Türkiye’nin AB’ye aday ülke olarak dış siyasetini AB ile uyumlu hale getirmesi istenen raporda, Türkiye ile Ermenistan ortasındaki yakınlaşma eforlarından duyulan memnuniyet lisana getirildi. Doğu Akdeniz’de gerginliğin azalmasına karşın bunun bilakis dönebileceği, olumlu dinamiğin basitçe değişebileceği, Kıbrıs müzakerelerinin yine başlamasının ve Türk tarafının iki devletli tahlil teklifinden vazgeçmesinin beklendiği belirtildi.
AP’nin raporunda Türkiye’nin Suriye’deki askeri harekatlarının kınandığı, Türkiye’ye Libya’daki uyuşmazlıkların tahliline barışçıl yaklaşma daveti yapıldığı kaydedildi.
AP milletvekilleri, İsveç ve Finlandiya’nın NATO üyeliğine Türkiye’nin güzel niyetle yaklaşması davetini yaptı.
Diyalog sürsün, itimat tesis edilsin
Raporun ‘Türkiye-AB bağlarında izlenecek yol’ başlığında ise “Avrupa Parlamentosu, demokrasi, hukukun üstünlüğü, temel haklar ve özgürlükler koşullarına bağlı yenilenmiş, istikrarlı ve karşılıklı bir iştirake yine girmek için iki tarafı da münasebetlerdeki mevcut durumu kapsamlı bir yüksek seviyeli diyalogla yine değerlendirmeye, güncellenmiş İştirak Muahedesi üzere iştirak sürecine paralel tamamlayıcı yolları araştırmaya teşvik etmektedir” sözü yer aldı.

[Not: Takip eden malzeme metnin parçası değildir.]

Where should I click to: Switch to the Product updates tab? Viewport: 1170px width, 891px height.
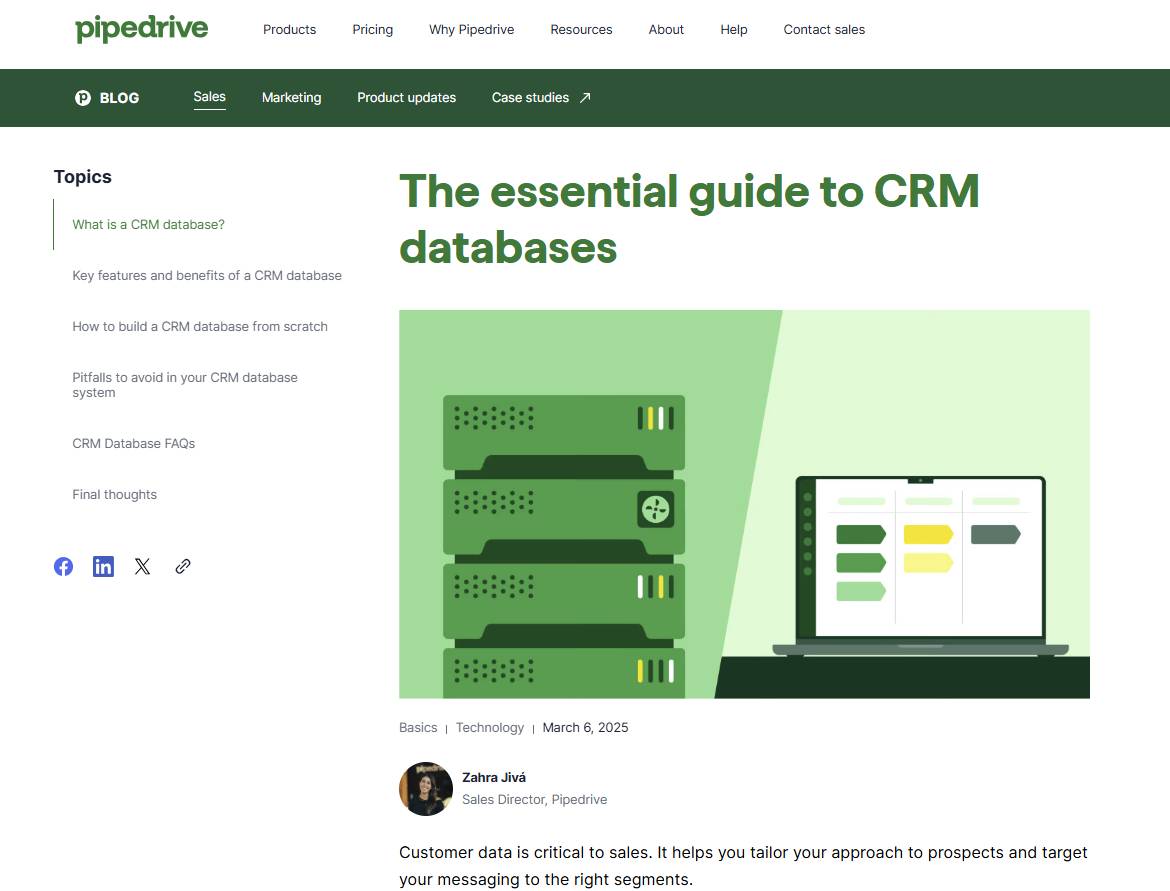click(406, 97)
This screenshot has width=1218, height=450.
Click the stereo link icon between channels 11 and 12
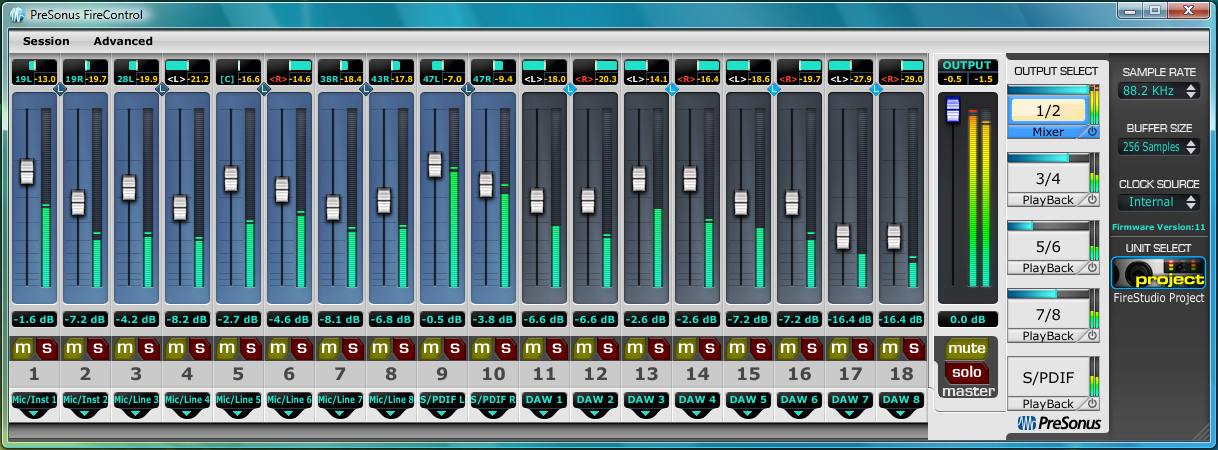click(569, 90)
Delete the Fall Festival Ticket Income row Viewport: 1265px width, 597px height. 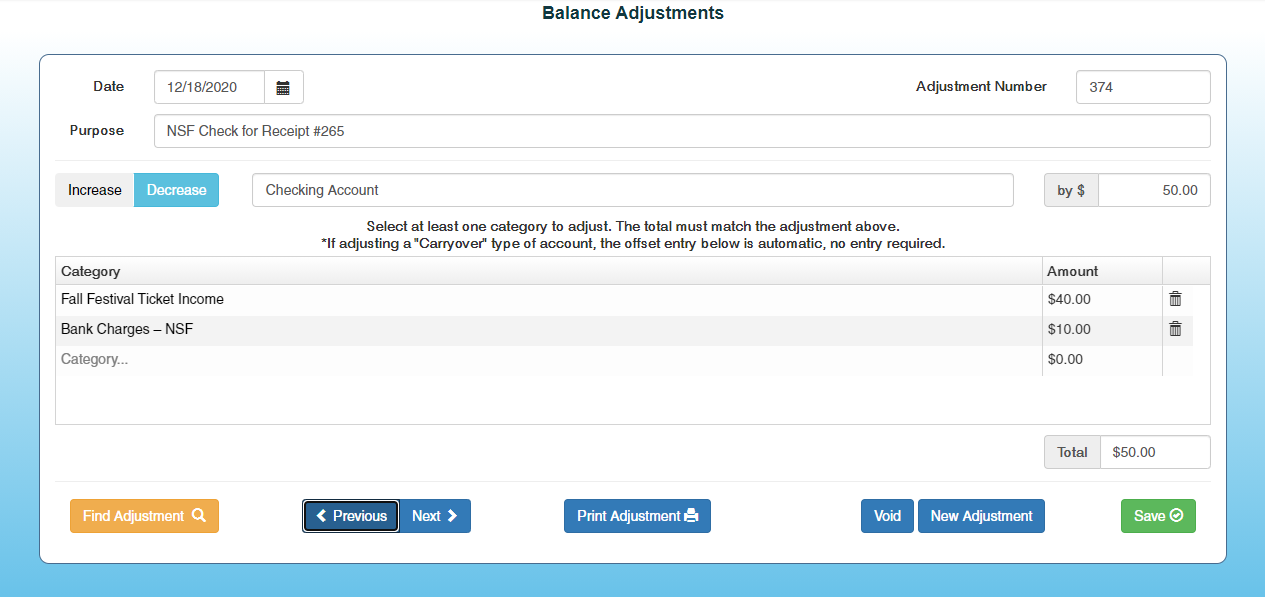pyautogui.click(x=1175, y=299)
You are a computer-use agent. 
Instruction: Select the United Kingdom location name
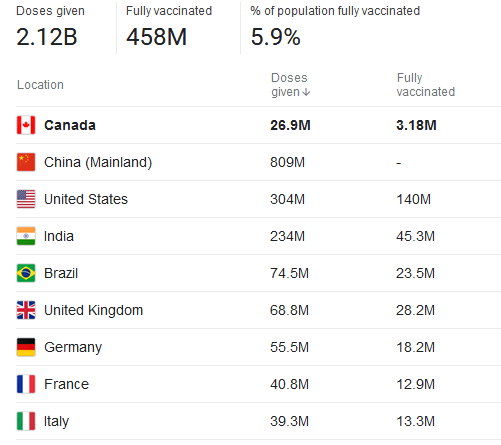(x=93, y=310)
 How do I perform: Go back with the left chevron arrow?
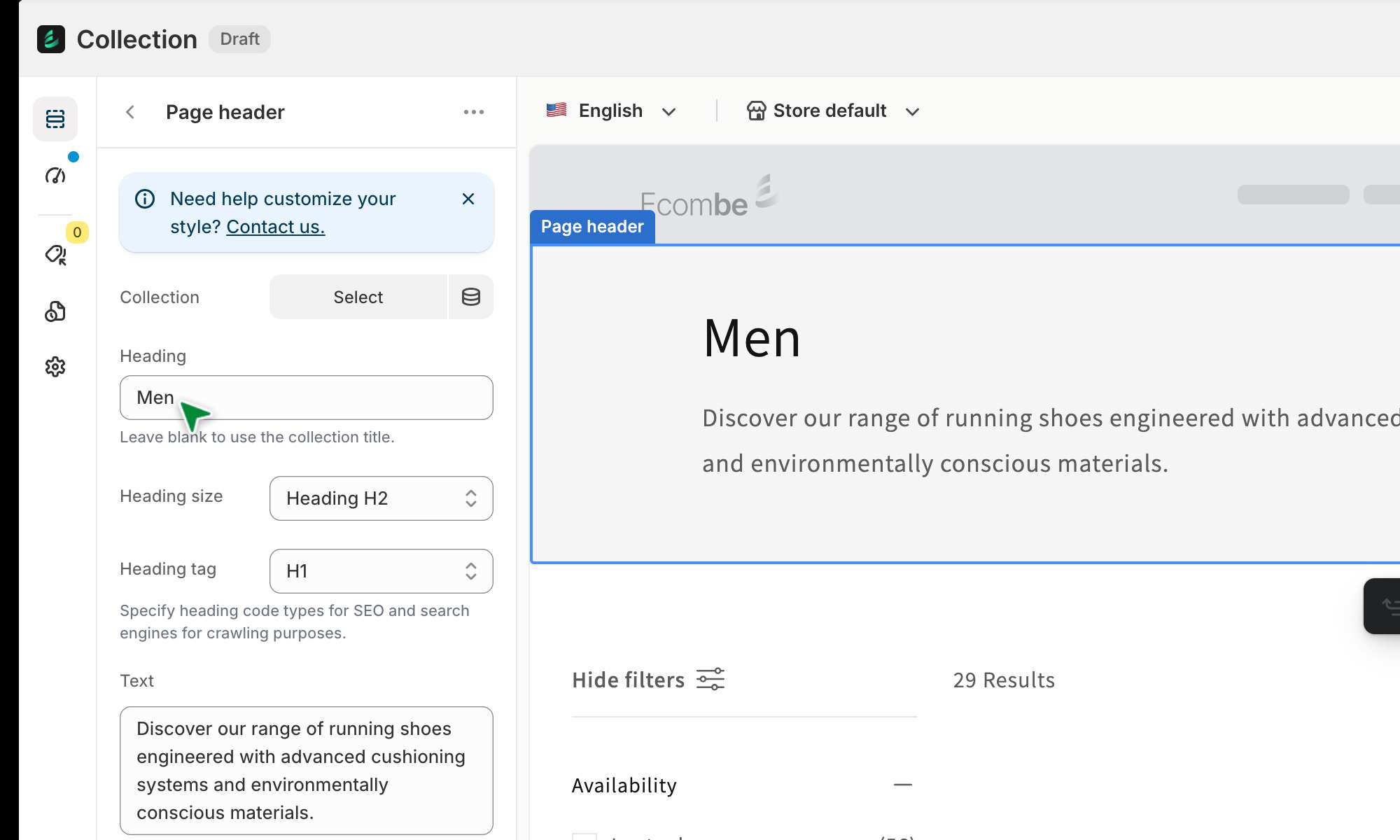[x=130, y=112]
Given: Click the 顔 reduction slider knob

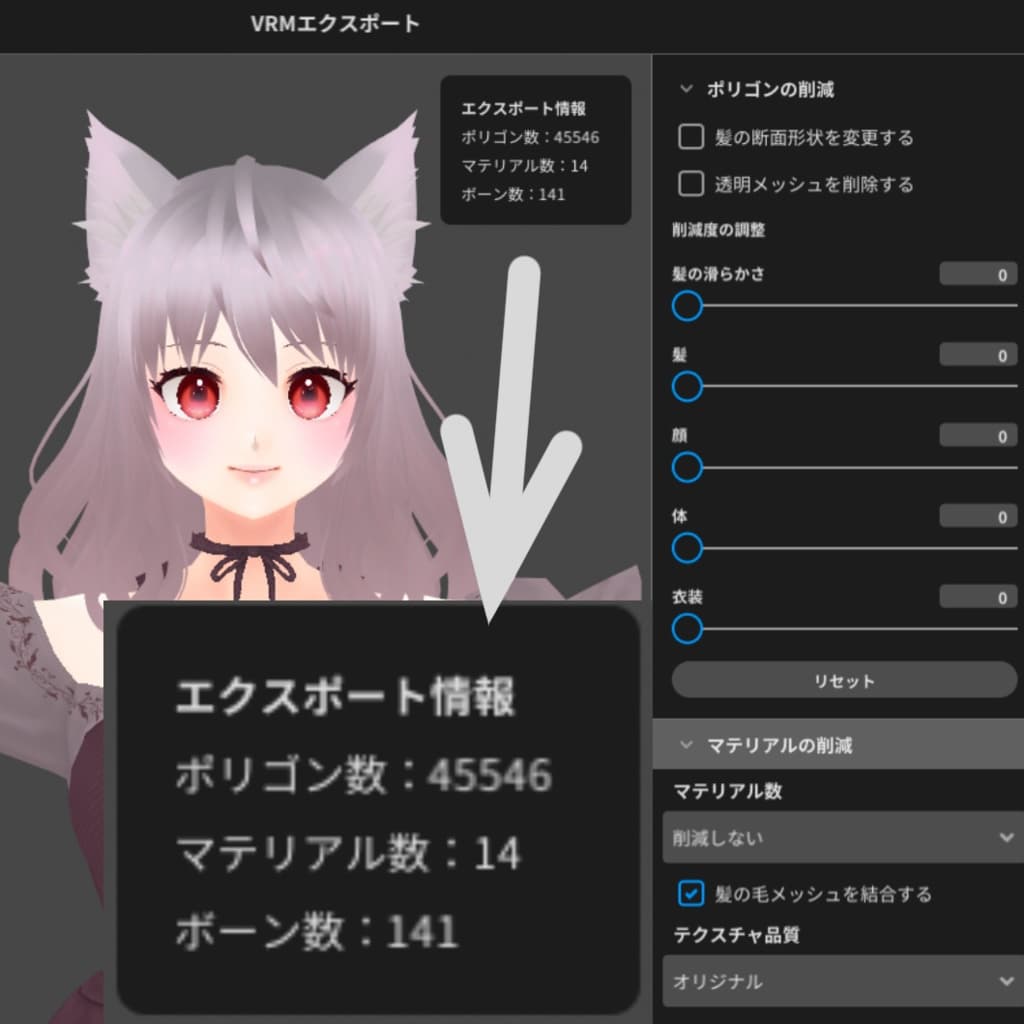Looking at the screenshot, I should [687, 467].
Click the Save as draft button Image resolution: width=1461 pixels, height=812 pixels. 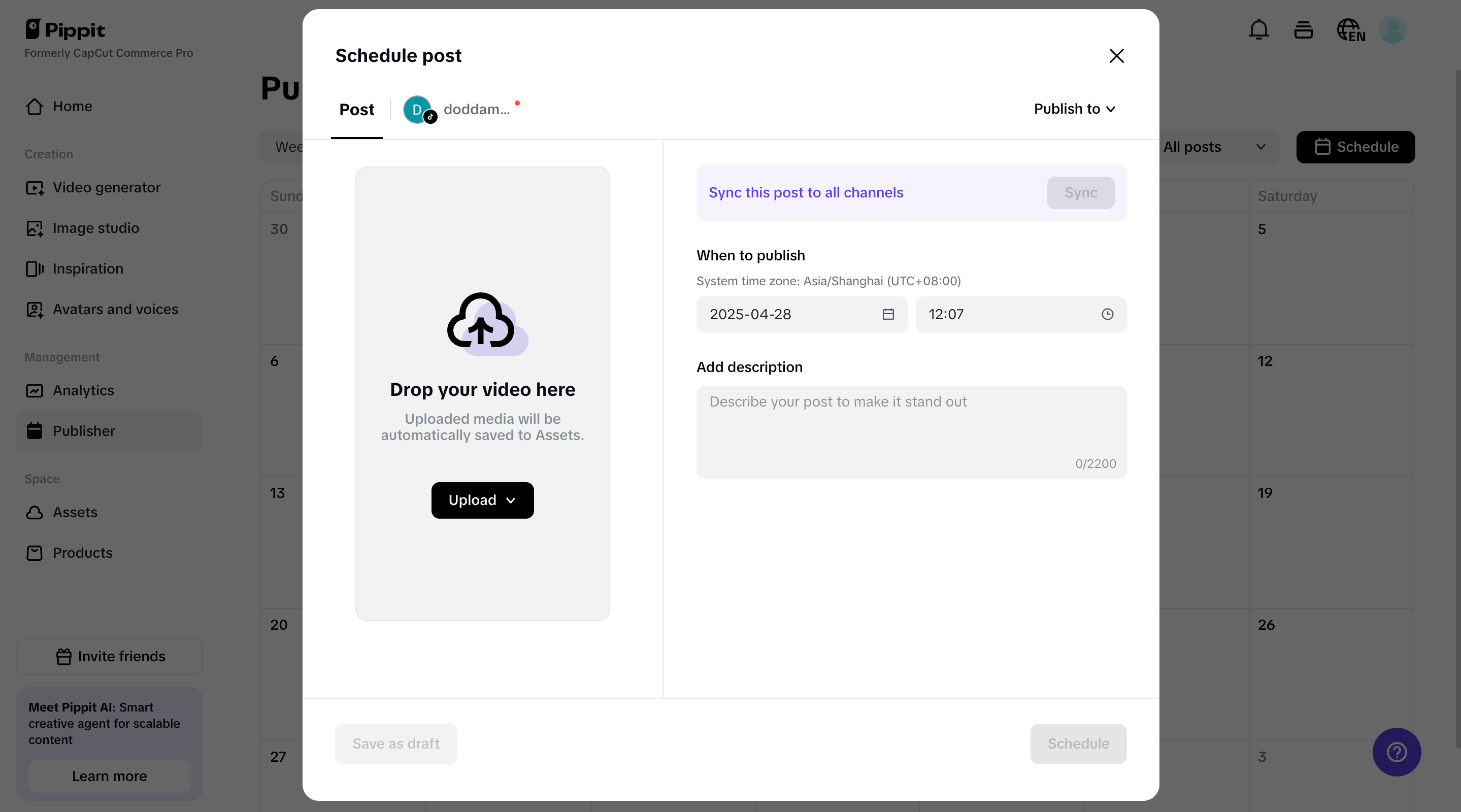point(395,743)

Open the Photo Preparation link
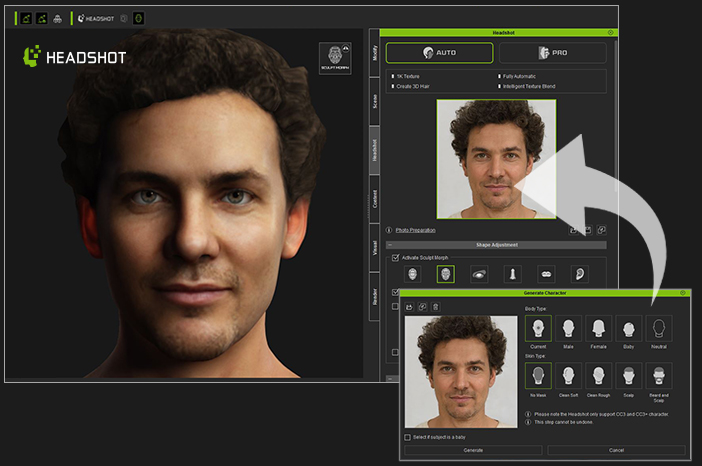coord(415,230)
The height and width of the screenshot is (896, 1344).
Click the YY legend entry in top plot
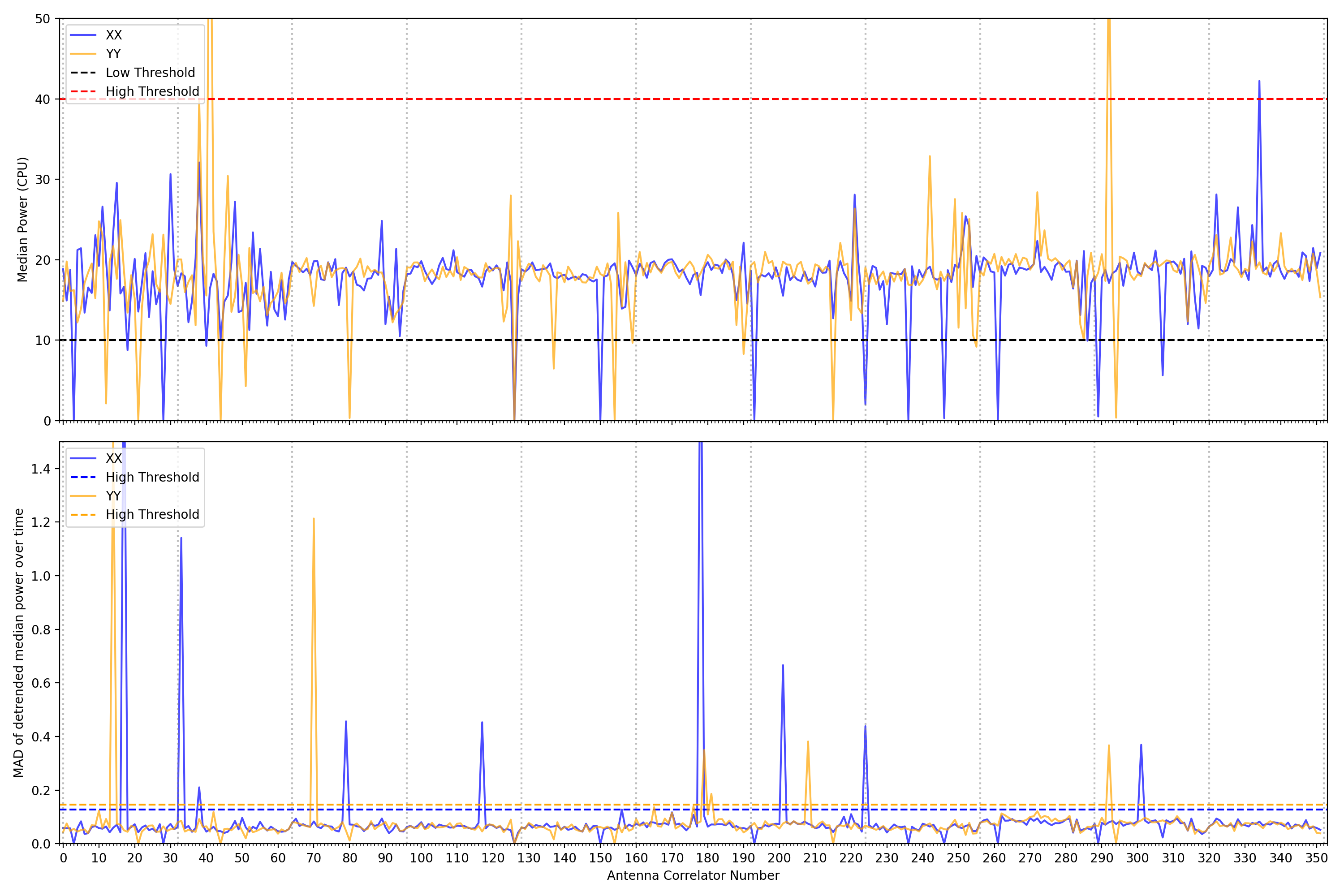113,54
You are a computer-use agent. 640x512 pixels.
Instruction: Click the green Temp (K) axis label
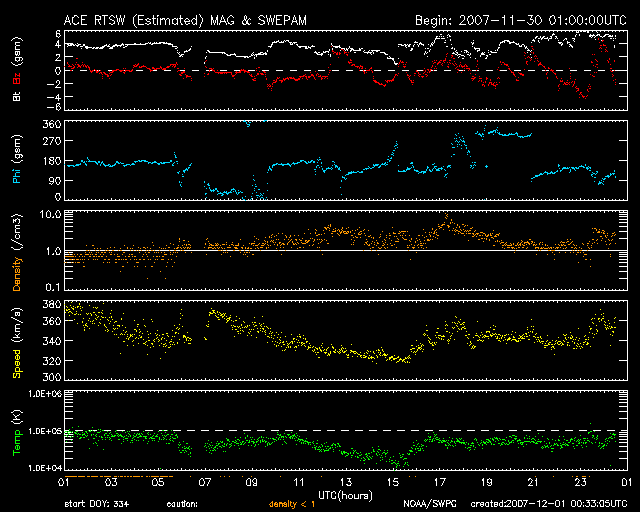click(17, 433)
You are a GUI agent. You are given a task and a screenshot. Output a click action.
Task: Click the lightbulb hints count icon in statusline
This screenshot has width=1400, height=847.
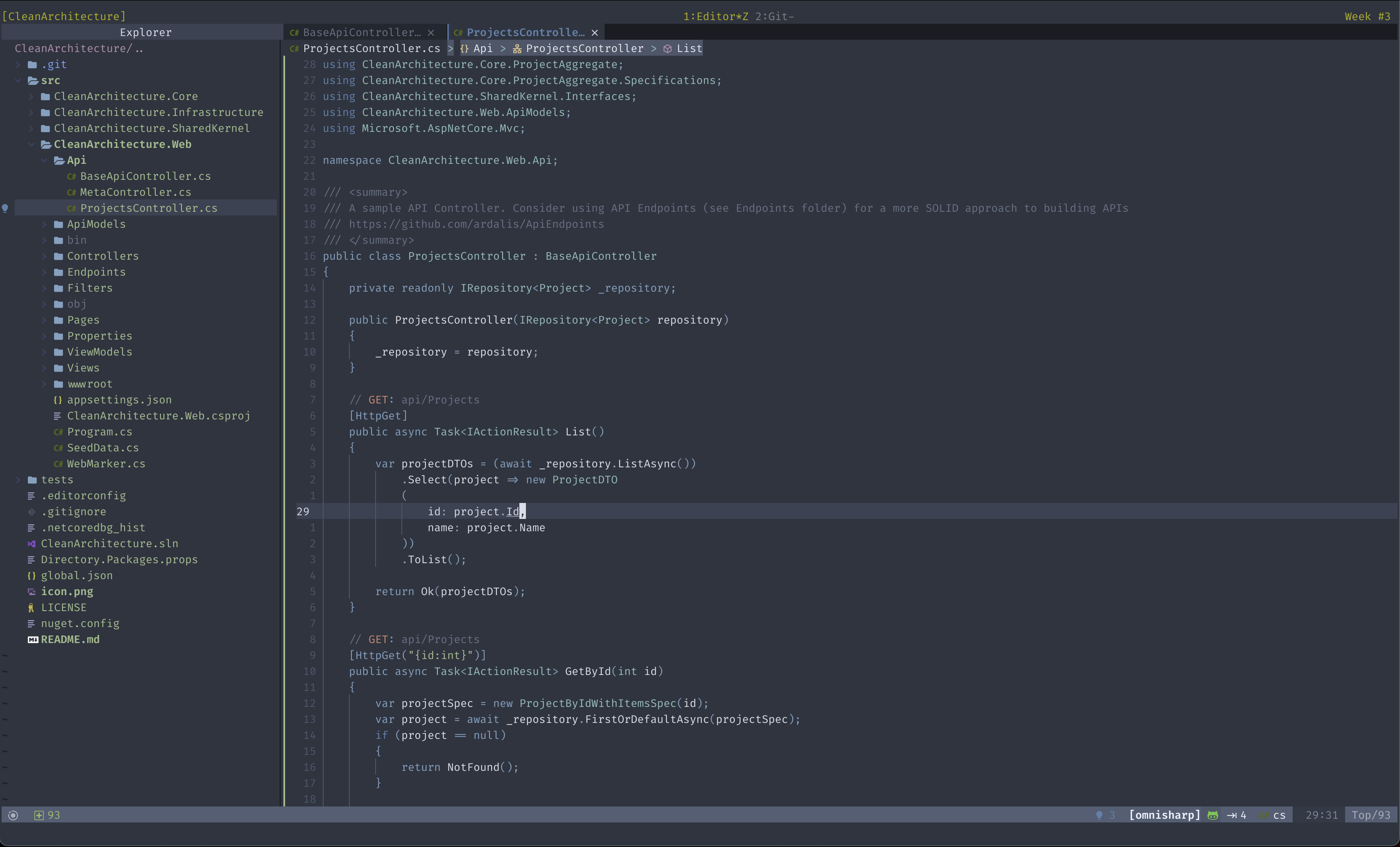click(1099, 815)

İlişkilerin mevcut halinin tatmin edici olmayan sonuçlar doğurmaya meyilli olduğu kaydedilen raporda, karşılıklı çıkara dayalı iş birliği için sağlam temeller kurulması, inancın tesis edilmesi daveti yapıldı.
Hem AB’nin hem Türkiye’nin diyaloğu sürdürmesi gerektiği görüşüne yer verilen raporda, her iki tarafın da saygılı bir lisan kullanması, mevcut ön yargılarla çaba etmesi istendi ve AB Komitesinin Türk toplumundaki AB farkındalığını artırmak için bağlantı siyaseti başlatması istendi.